Теперь смеялся он. Потом мы с лордом боролись…

Надо было уходить. Внизу раздавались голоса, стучали двери. День начинался – нас, голых и беззащитных, могли увидеть, а это было ни к чему нам. Мы договорились встретиться на следующий день на углу 45-й улицы и 8-й авеню в «Кофе-шоп». Место предложил я, я хорошо знал этот кофе-шоп, он был напротив борделя и недалеко от дома Альки, моего приятеля по борьбе, моего партийного товарища.

Я оделся и вышел первым. Он, еще голый, в последний момент тянул меня обратно, но я, поцеловав его, стал спускаться вниз. На первом же этаже я сел в лифт и поехал вниз. По пути лифт наполнился джентльменами в костюмах, едущими делать бизнес. Они подозрительно смотрели на мою выпачканную белую куртку и странное лицо.

Когда я подошел к своему отелю, электронные часы на башне АйБиЭм показывали семь тридцать. Последнее, что я чувствовал, засыпая, был запах хуя и спермы Джонни. Я ухмыльнулся уже сквозь сон.

9. Розанна

Она была первая американская женщина, которую я выебал. Это анекдотично, но я выебал ее именно 4 июля 1976 года – в день двухсотлетия Америки. Запомните это символическое событие, господа, и перейдем к самой Розанне. Опять Кирилл, исключительно Кирилл. Ему надоела роль переводчика при мне и Александре. Нужно было идти в «Вилледж Войс», куда мы решили отнести открытое письмо редактору «Нью Йорк Таймз». Письмо это мы написали по поводу нашей незамеченной демонстрации против «Нью Йорк Таймз». Кирилл сказал:

– Я не могу пойти, пойдите сами, почему бы вам не пойти самим?

– Слушай, Кирилл, – сказал я, – дело серьезное и тонкое, а с нашим варварским английским идти одним глупо. Мы только все загубим.

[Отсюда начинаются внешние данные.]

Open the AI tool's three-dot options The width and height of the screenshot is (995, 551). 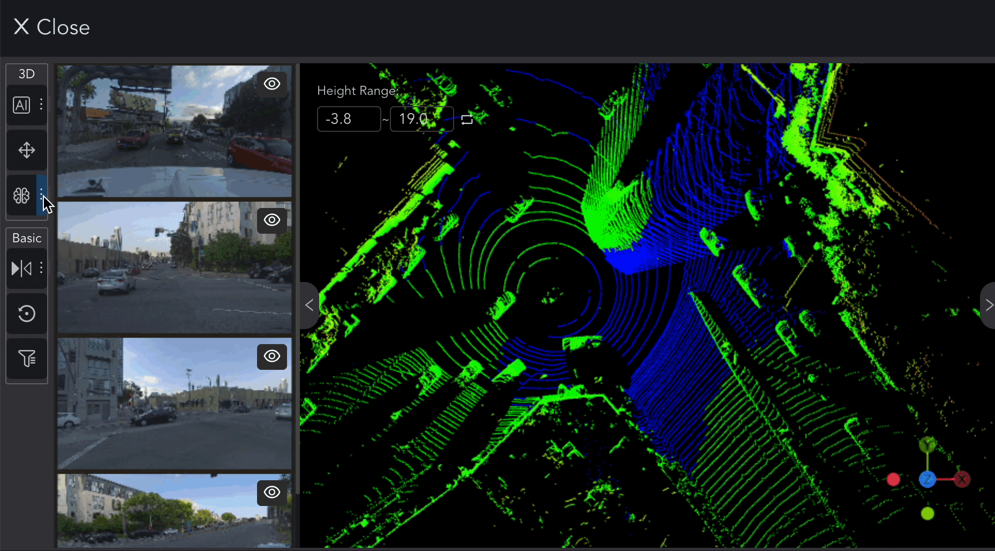[x=41, y=105]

– Но я не могу, – сказал Кирилл, – я занят. Возьмите кого-нибудь другого.

– Кого, – сказал я.

– Ну хотя бы Розанну, ты помнишь, на выставке в русской галерее я показывал тебе ее – немножко ебнутая женщина лет 30 с лишним.

– Хорошо, – сказал я, – позвони ей, Кирилл, и попроси сходить с нами в «Вилледж Войс».

– Нет, – сказал Кирилл, – я ее боюсь, она кажется хочет выебать меня. Позвони лучше сам, я дам тебе телефон.